Maydayaktivistin Gesa S.: „Mir geht es beim 1. Mai vorrangig darum, den Arsch hochzukriegen“
„Der Berliner Mythos um den 1. Mai interessiert mich nur wenig. Viel spannender finde ich die Frage, was aus den wütenden Momenten geworden ist, die sich in der Vergangenheit am 1. Mai entluden. Diese Zeiten gab es schließlich, als die Leute sagten: So geht es nicht, wir sind wütend, und das bringen wir auch zum Ausdruck. Die sozialen Proble- me sind ja nicht weniger geworden. Im Gegenteil. Bloß scheint mir jetzt ein Gefühl von Frustration und Vereinzelung vorzuherrschen. Das finde ich schade.

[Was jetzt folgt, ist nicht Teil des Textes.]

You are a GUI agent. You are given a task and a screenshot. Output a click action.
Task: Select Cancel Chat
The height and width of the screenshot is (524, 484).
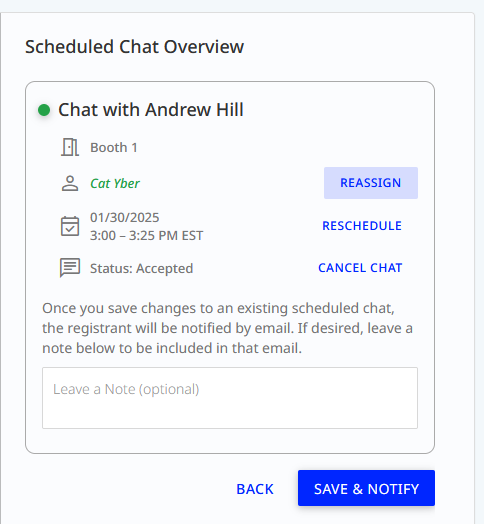click(360, 268)
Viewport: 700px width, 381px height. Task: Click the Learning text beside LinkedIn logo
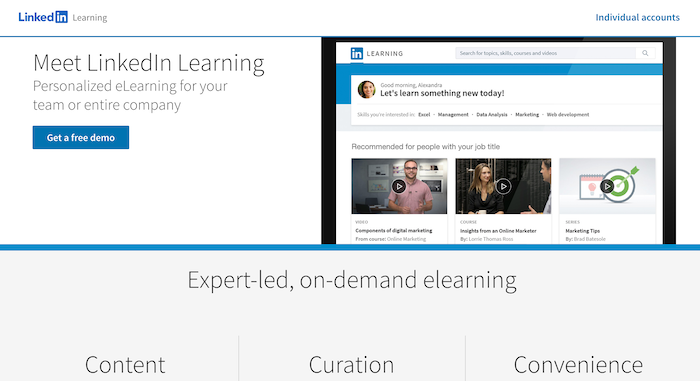(x=90, y=18)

Vergangenes Jahr war ich zum ersten Mal beim 1. Mai in Kreuzberg. Erst war ich auf der Mayday-Parade, abends in Kreuzberg unterwegs. Ich hatte einen schönen und sehr interessanten Tag, denn ich hatte das Gefühl, es gibt doch ganz schön viele Leute, die ähnlich unzufrieden sind über die gesellschaftlichen Missstände wie ich.

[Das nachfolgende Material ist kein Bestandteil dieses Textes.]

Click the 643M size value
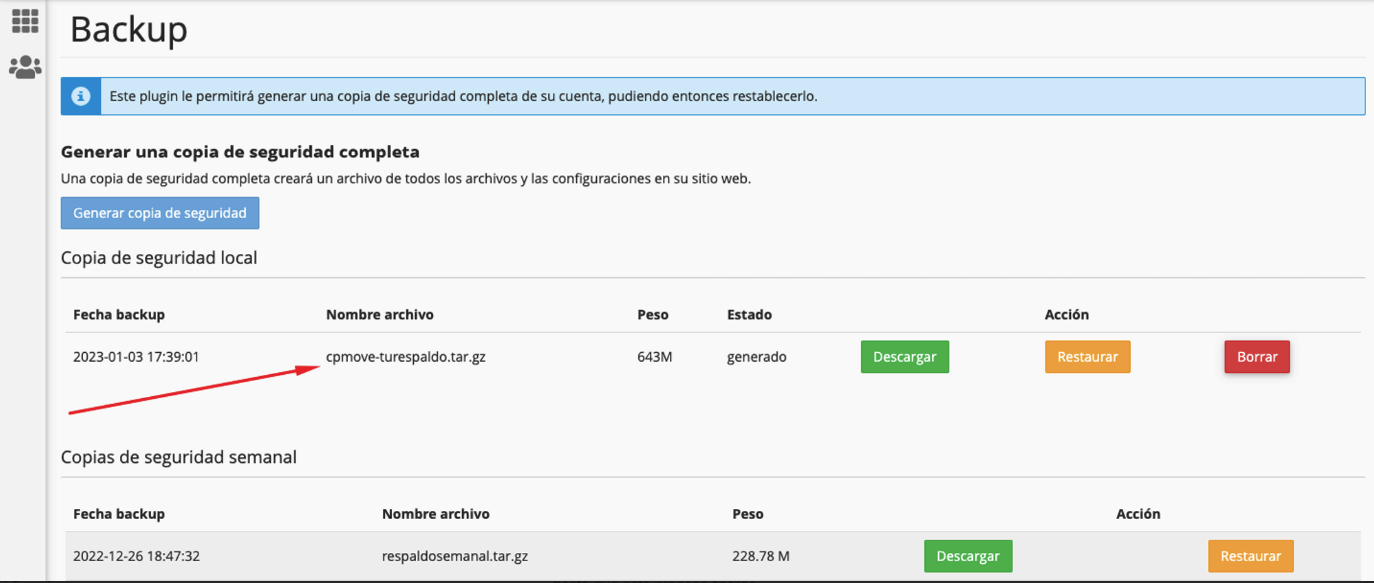This screenshot has height=583, width=1374. coord(655,356)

Bei der Mayday-Parade, die es vergangenes Jahr zum ersten Mal in Berlin gegeben hat, setzen wir den Fokus vor allem auf das Thema Prekarität. Wir glauben, es ist zunächst einmal wichtig, die unterschiedlich von unsicheren Arbeits- und Lebensverhältnissen betroffenen Menschen zusammenzubringen. Kapitalismuskritik spielt dabei eine zentrale Rolle, und zwar eine, die an den konkreten Lebenssituationen der Menschen ansetzt. Mit der Parade wollen wir genau das erreichen. Die Rütli-Schule ist beim Mayday daher genauso Thema wie allgemein die konkrete Armut in Kreuzberg und Neukölln. Darüber hinaus sehen wir uns als Teil der internationalen Vernetzung rund um den Mayday. Es begann 2001 in Mailand und reicht von Helsinki bis Tokio.

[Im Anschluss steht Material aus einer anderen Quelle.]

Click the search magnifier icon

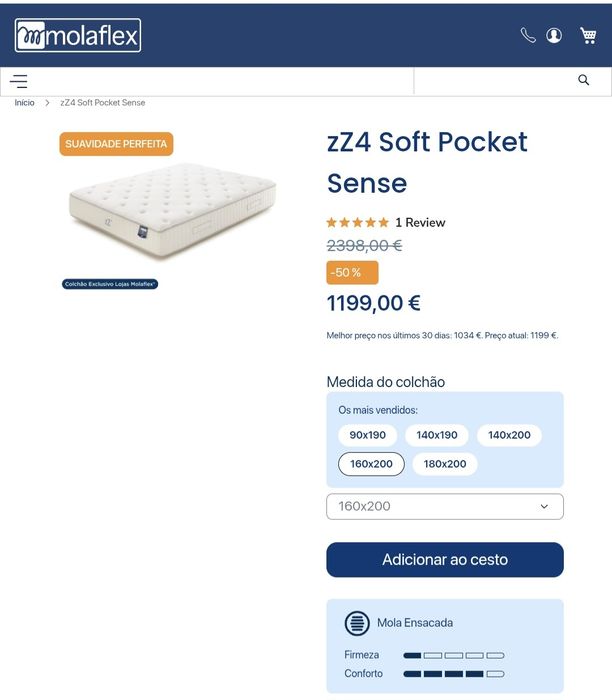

Aber letztendlich geht es mir beim 1. Mai vorrangig darum, den Arsch hochzukriegen. Ob man das jetzt auf dem Mayday macht oder bei einer revolutionären 1.-Mai-Demo, ist erst mal zweitrangig. Als Kampftag gegen die Zumutungen des Kapitalismus bleibt der 1. Mai zentral. Zugleich ist er für mich ein Feiertag der kleinen Schritte auf dem Weg zur Überwindung dieser Zumutungen. Die Linke kann sich auch ruhig mal selbst feiern.
So wie der 1. Mai in diesem Jahr geplant ist, bin ich ganz positiv gestimmt. Die Linke hat sich den ganzen Tag zu eigen gemacht. Es kann rund um die Uhr demonstriert und gefeiert werden, und auch der Vorabend ist mit einer politischen Demonstration besetzt. Wir zeigen, dass der 1. Mai unser Tag ist, den wir gestalten. Toll wäre es natürlich, wenn es uns gelingt, das über diesen einen Tag hinaus häufiger zu tun.“ PROTOKOLL: FELIX LEE
Gesa S., 32, ist Mitglied der Gruppe FelS (Für eine linke Strömung) und organisiert den Mayday mit.